◆ **과제 목표**:
"Select the Stevie" 문구가 있는 줄에서 시작해 "coord(179,78)" 문구가 있는 줄에서 끝나는 부분을 다시 쓰되, "Stratocaster" 표현만 "Telecaster" 표현으로 바꾸고 나머지는 그대로 두십시오. 답에는 그림을 넣지 마십시오.

◆ **원본 자료**:

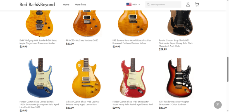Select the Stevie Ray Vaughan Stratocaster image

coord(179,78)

...

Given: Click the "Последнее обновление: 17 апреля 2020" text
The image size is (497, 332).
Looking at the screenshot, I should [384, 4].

...

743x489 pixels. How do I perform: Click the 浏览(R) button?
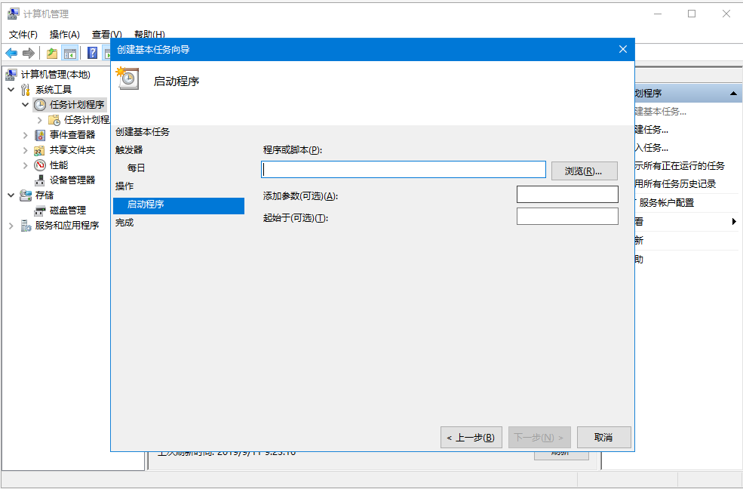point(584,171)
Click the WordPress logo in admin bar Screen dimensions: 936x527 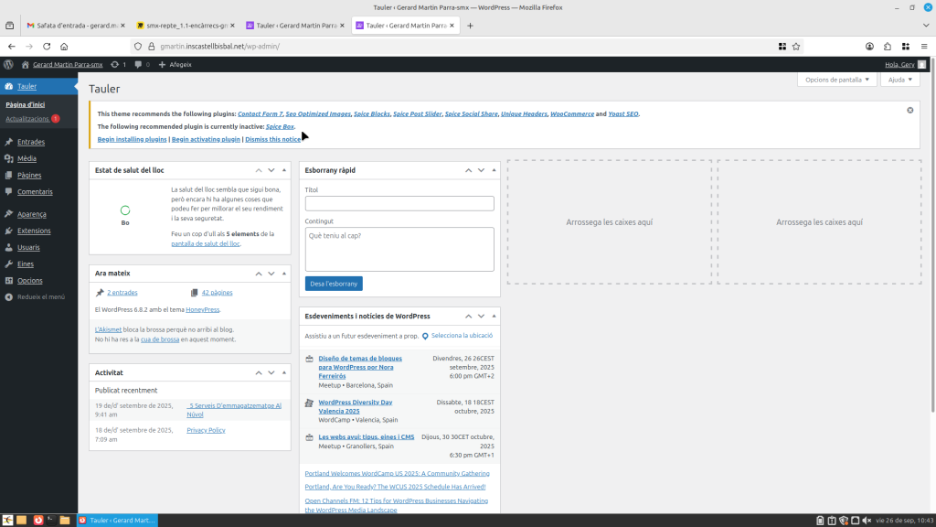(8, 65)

◆ **결과는 아래**:
Select the Stevie Ray Vaughan Telecaster image

coord(179,78)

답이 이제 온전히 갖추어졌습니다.